Stories

GENEVA JOY

Waist Love, Comedian, Founder of The Black Girl Giggles comedy festival

Instagram: @genevajoy
New Orleans, Louisiana
Edited & condensed

 

What’s your name, where are we, and what’s your hustle?

My name is Geneva Joy and we are currently in the Crazy Plant Bae shop in Tremé, New Orleans. I own my own business now selling Ghanaian Waist Beads and I’m a comedian.

 

What was your first job?

My very first job was helping my mom and other mothers in the church with catering, starting at 7 years old, peeling hundreds of potatoes. I grew up just me and my mom. My mother worked several jobs, selling dinners and plates, catering at weddings, and at different points she was a bus driver, a school security officer. I grew up in Philly and growing up all my friends and I all grew up with poor working class parents. We were excited or anxious about getting working papers.

 

How did you wind up working through a temp agency?
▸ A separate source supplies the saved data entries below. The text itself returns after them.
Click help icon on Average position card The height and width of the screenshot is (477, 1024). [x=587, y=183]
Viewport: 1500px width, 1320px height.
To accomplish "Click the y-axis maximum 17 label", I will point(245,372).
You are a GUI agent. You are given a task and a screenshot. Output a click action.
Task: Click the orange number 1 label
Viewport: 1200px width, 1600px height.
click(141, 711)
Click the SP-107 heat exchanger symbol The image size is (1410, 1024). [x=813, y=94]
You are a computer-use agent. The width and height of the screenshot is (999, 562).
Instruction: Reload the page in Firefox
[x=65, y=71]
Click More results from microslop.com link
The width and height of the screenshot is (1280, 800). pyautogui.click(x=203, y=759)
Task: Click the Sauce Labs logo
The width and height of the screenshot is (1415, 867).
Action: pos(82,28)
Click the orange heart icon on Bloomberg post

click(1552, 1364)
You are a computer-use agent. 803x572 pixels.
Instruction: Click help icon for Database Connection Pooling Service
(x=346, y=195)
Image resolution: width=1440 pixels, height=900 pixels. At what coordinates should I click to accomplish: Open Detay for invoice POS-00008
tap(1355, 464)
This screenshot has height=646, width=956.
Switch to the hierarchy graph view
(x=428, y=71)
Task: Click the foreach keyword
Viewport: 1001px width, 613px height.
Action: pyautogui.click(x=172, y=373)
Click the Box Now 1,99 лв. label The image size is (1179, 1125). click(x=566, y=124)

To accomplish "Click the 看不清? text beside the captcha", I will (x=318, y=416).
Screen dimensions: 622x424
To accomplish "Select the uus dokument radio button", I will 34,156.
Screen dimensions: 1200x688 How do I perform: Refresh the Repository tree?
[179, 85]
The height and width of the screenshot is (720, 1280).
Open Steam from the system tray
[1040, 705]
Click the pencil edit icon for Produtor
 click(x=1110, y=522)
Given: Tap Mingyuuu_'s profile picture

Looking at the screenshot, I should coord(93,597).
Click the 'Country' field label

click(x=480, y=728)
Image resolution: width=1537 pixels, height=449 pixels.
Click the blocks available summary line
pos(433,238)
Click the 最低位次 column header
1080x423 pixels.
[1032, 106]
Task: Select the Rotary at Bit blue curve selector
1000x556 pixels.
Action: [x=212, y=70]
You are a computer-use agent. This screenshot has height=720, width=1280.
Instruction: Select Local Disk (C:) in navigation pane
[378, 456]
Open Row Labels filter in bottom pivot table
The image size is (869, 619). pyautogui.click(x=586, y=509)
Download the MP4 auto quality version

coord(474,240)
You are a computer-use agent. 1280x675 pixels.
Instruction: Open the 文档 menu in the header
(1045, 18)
Right after 9/11 I worked for a temp agency, Kelly Services. I got assigned to a job at the federal Air Marshals office in New Jersey answering phones. I was 20 years old. My job was to take the call if they had any kind of issue, they would call a hotline I’d answer. Part of my job would be to filter out calls. All of the staff were armed. That was at the time my boyfriend was dealing with his case, he was just out. The Black workers came from the Philly temp office and the white workers came from the Jersey suburban temp office. The temp office drug tested us [Black workers] first, not the white workers, and we had to take long typing tests.

 

It paid well, about $17 an hour, but it wasn’t worth it. I didn’t feel safe. I was 20 years old, and once there was a scheduling conflict and a big white man sat me in a chair, yelled in my face, and I’m all the way in Jersey. It was terrifying. He had a gun, he was an Air Marshal.

 

I did deal with the temp agency a little longer because I knew I needed that check next week, because he [my boyfriend] needed money on his books, or we might need to go pick him up, what’s he going to do when when he comes home. Or all of it, that was intense.

 

What did you do after the temp agency?

After the Air Marshalls I got a job helping to open Philly Ikea. I was team Ikea then, I wanted to work my way to design. It was all about making sure workers had options. Ikea had nap rooms for workers built in, all around the floor. They had a kitchen, our own private level, and it was two dollars for the whole buffet. Just seeing a job care after the temp agency job with the Air Marshals was heaven. But it was only $9 an hour. And there was a person in HR who would attack me based on my hair wraps. She said I couldn’t wear hair wraps if it wasn’t religious. She was a Black woman saying I couldn’t wear a hair wrap, saying it was unprofessional. That’s why I’m a big supporter of the Crown Act, a law to fight discrimination on hiring, mainly protecting people who don’t have straight blonde hair, people who get discriminated against in professional settings. It used to really upset me, at the time I was the only natural person in my family.

 

You mentioned staying with the temp agency longer because your boyfriend was locked up, how has criminalization affected your working life?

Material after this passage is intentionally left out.